DEI Decisions Are Dividing Corporate America
In last week’s post we looked at how decisions around DEI are impacting the reputation of many of the US’s largest companies. Amazon, Meta, Target and Walmart and others have scaled back their DEI commitments, citing regulatory pressures, economic challenges, or shifting stakeholder expectations. Apple, Cisco, Costco and others have doubled down.
However, the decision itself isn’t the only factor that affects a company’s reputation – how these decisions are communicated can be just as important.
The latest MAPS research shows that some of these companies are coming out of this with relatively minimal reputational fallout, while some are now facing significant backlash. What separates them?
In this post we’ll have a close look at the communication strategies in play here, and distill these into five key principles that can make all the difference from a reputational standpoint.

> What you should do: Reproduce word for word the part of the text on corporate DEI decisions between "However, the decision" and "a reputational standpoint.", inclusive.

> Supplied data:
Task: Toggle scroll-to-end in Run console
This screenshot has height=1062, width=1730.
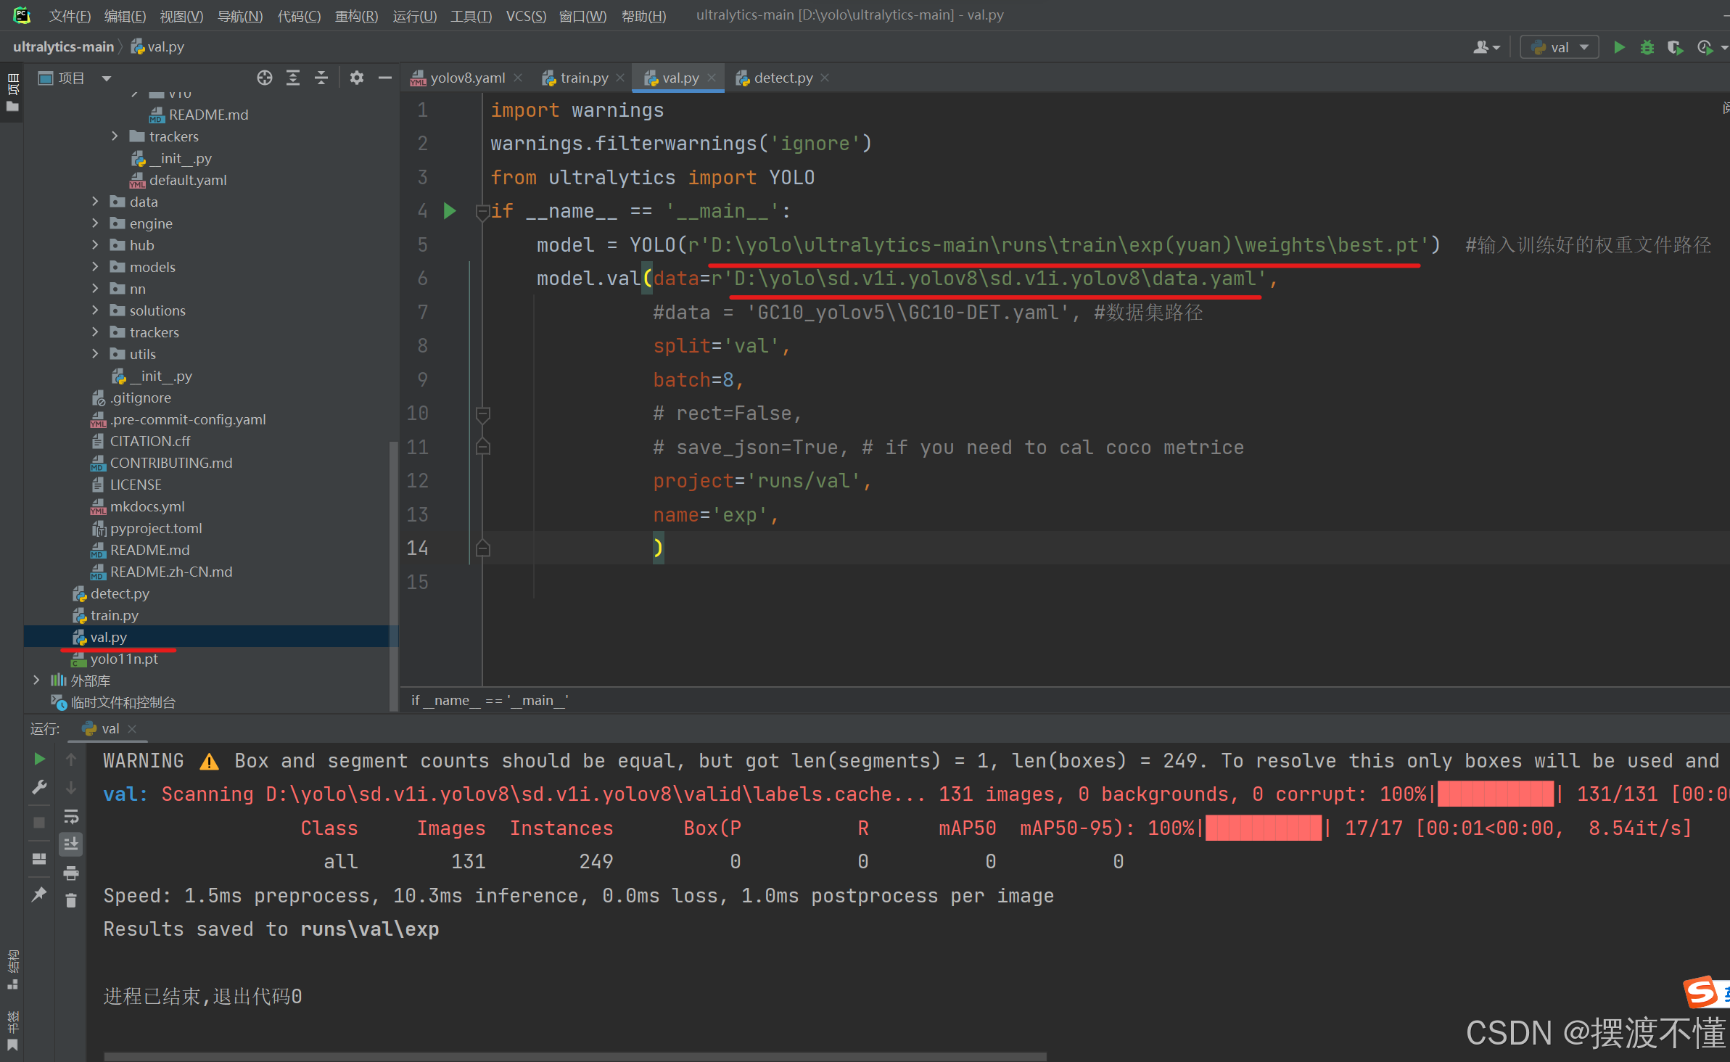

> Solution below:
However, the decision itself isn’t the only factor that affects a company’s reputation – how these decisions are communicated can be just as important.
The latest MAPS research shows that some of these companies are coming out of this with relatively minimal reputational fallout, while some are now facing significant backlash. What separates them?
In this post we’ll have a close look at the communication strategies in play here, and distill these into five key principles that can make all the difference from a reputational standpoint.